Mercedes rivals can develop engines in-season – reports

A look at the outside of the Mercedes F1 engine reveals how complicated and expensive the latest F1 engines are

(GMM) F1 engine suppliers Ferrari and Renault appear to have won a battle in the long-running 'freeze' saga.

Mercedes' struggling V6-making rivals have been pushing hard for changes to the existing homologation rules, where performance improvements of the 'power units' is tightly restricted during the season.

The next 'freeze' deadline was believed to be February 28, where all four 2015 makers – Ferrari, Renault, Mercedes and Honda – must present their engines to be homologated by the FIA.

But Ferrari and Renault had reportedly argued that a loophole existed in the rules, where they could start 2015 with last year's engine and then introduce improved new power units at a later date during the season.

The BBC reports that the matter was discussed at last week's Strategy Group meeting in Geneva, and "it now seems likely that manufacturers will be able to upgrade their engines after the start of the season as well as before it".

Germany's specialist Auto Motor und Sport is reporting similarly, claiming that any engine maker "who does not use all 32 (development) tokens by February 28 can continue to make progress during the season".

◆ **Material provided**:

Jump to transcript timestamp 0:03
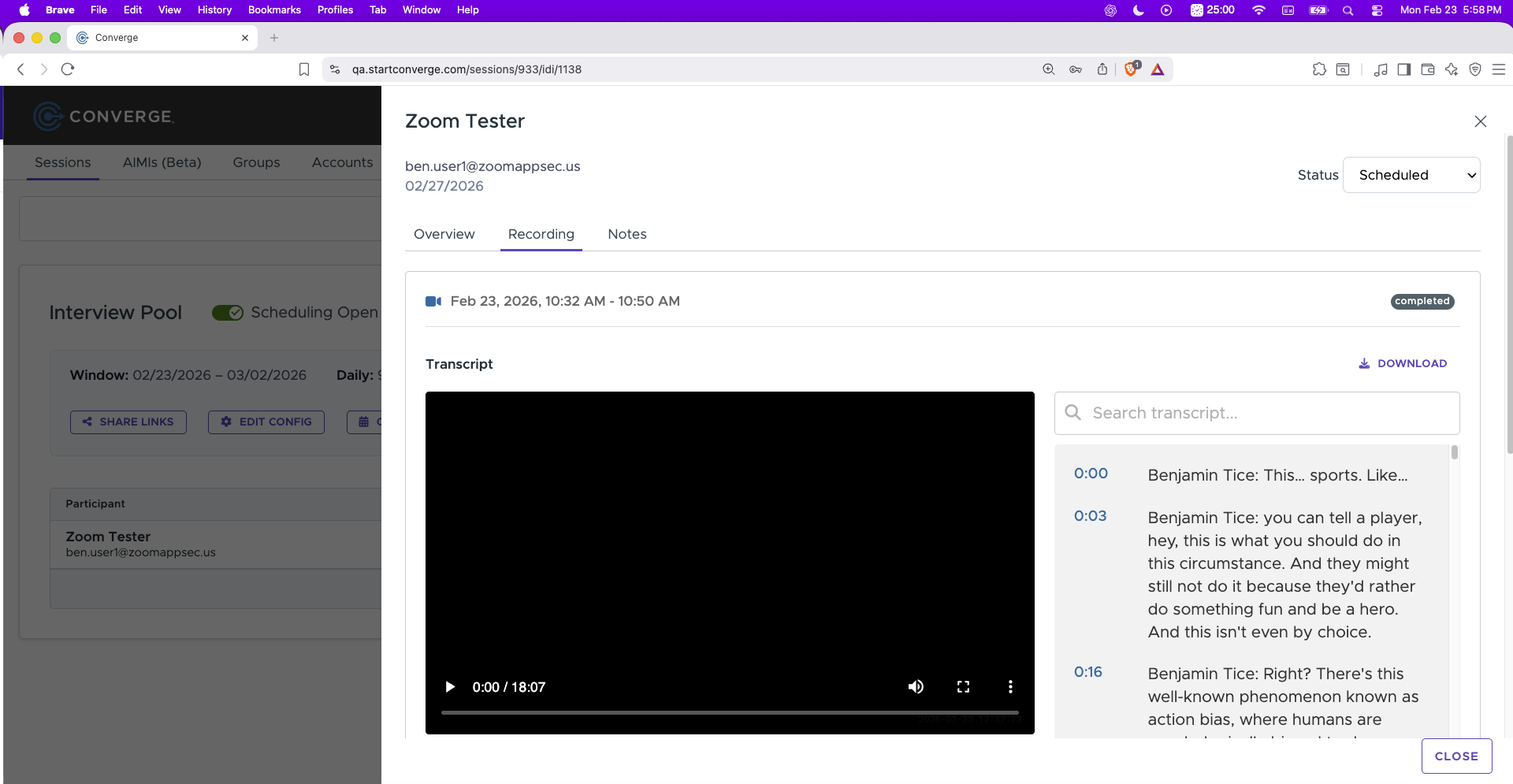Image resolution: width=1513 pixels, height=784 pixels. tap(1090, 516)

◆ **What to do**:
(1) Condense the paragraph of the F1 engine article that begins "But Ferrari and Renault had reportedly argued" into a single shorter sentence that keeps its main facts.
(2) Retype the F1 engine article's wording between "A look at the" and "long-running 'freeze' saga.", inclusive.

◆ **Exercise results**:
(1) Ferrari and Renault reportedly claimed a rules loophole would let them start 2015 with last year's engine and introduce improved power units later in the season.

(2)
A look at the outside of the Mercedes F1 engine reveals how complicated and expensive the latest F1 engines are

(GMM) F1 engine suppliers Ferrari and Renault appear to have won a battle in the long-running 'freeze' saga.